Subject: 1910 Amazing!!!!
Obviously one of the first stuntman and stuntwoman since the Actor and Actress did their own stunts. Also the camera angle in the mirror was extremely inventive for that time. BUT most of all running the film backwards to make the Monster was pure GENIUS!!!!
Subject: a VERY liberal adaptation
That said, what can you expect in less than 15 minutes? The quality is as good as one can expect from something 100 years old. This might be good for making a mashup video for Halloween.
Subject: 1910 Frankenstien
Until now I could never have believed that this story could have been made into a love story.

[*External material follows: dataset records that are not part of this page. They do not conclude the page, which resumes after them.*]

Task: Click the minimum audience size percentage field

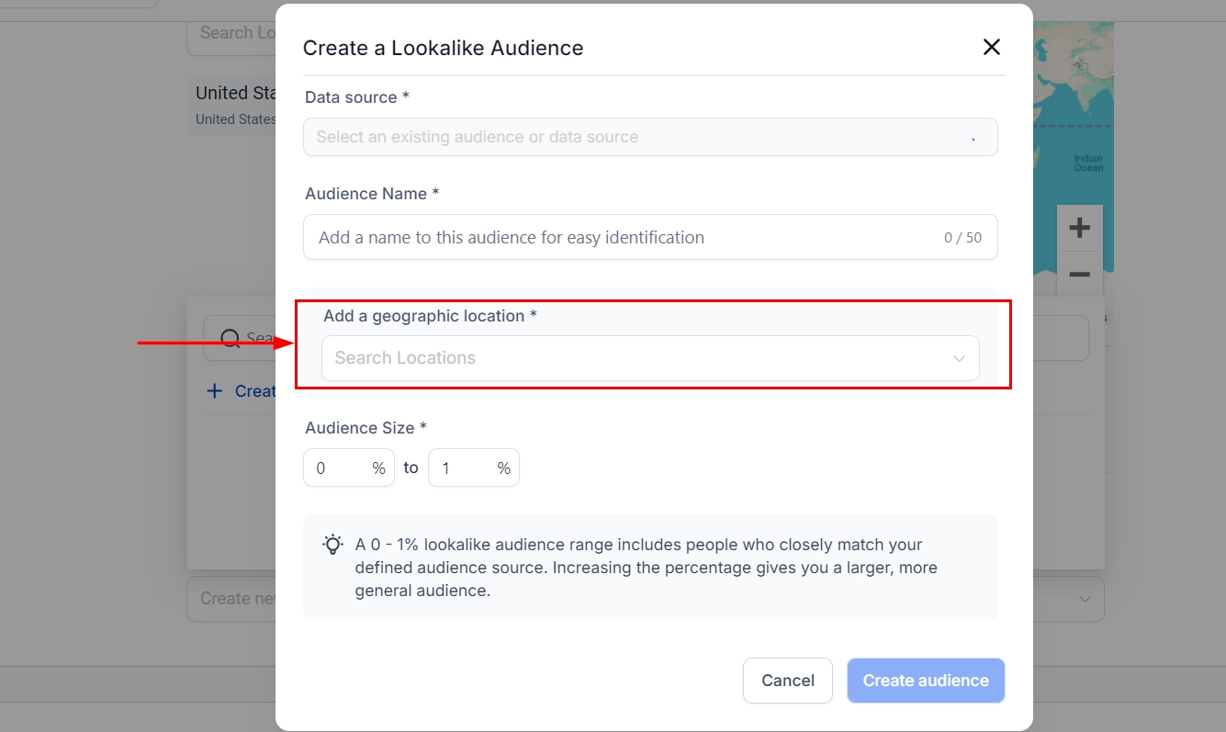Action: 340,468
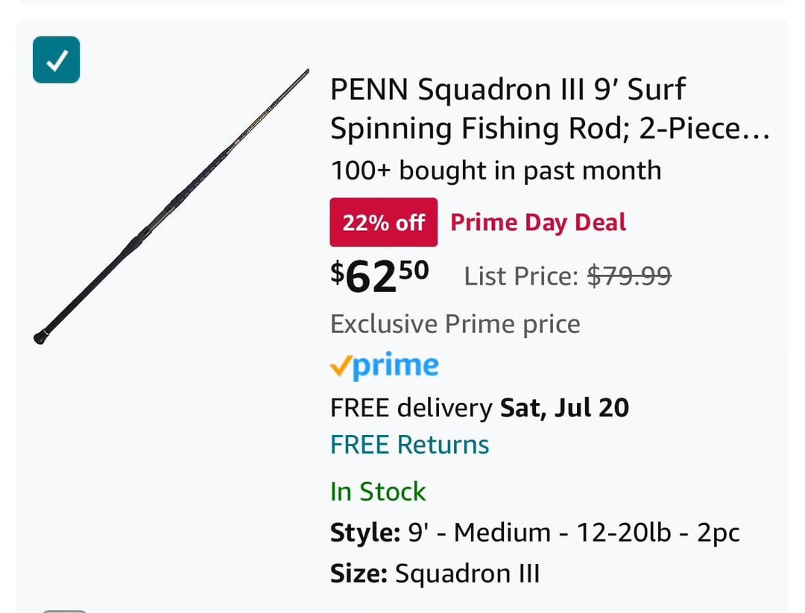The image size is (805, 613).
Task: Click the FREE Returns link
Action: click(x=409, y=445)
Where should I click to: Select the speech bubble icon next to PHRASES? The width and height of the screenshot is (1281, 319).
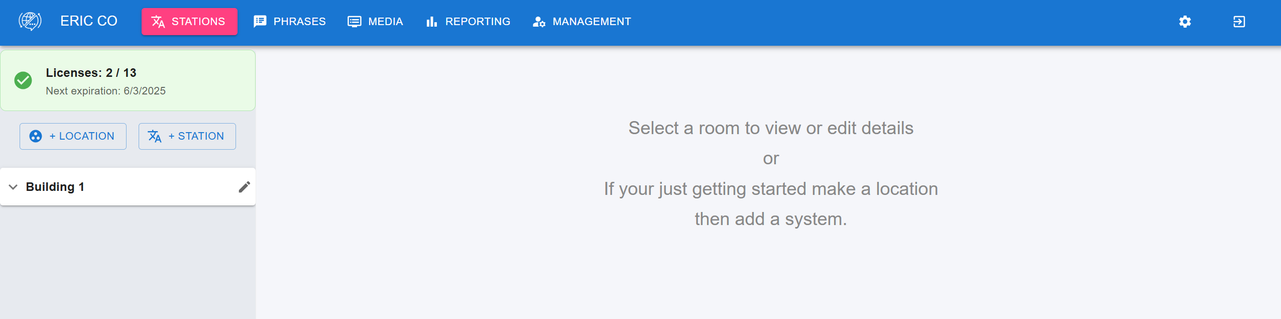259,21
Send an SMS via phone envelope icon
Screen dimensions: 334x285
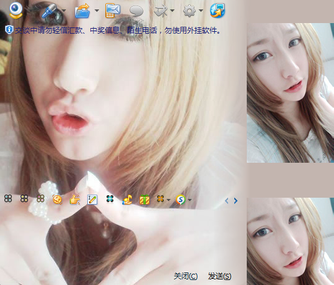(x=113, y=11)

completely without sense of rapprouchement with the author, who would no doubt be appalled by the singular lack of effort at hiding contrivences in acting, balance of story line, special effects and relation to art, any sense of time or place, as well as any flair for the drama of the whole.
but that won't stop you.
Subject: In Comparison
At first I was going to pass on this because I figured after looking at the other upload that's already here I wasn't counting on seeing anything new. But I decided to check it out and I'm glad I did. This is quite different from the other in one respect and it's the fact that the other has some tinting and this one's plain black and white. Visually, I like this one better. Now if we could get someone to put up "Life Without Soul", the OTHER pre-Karloff Frankenstein, then life would be complete.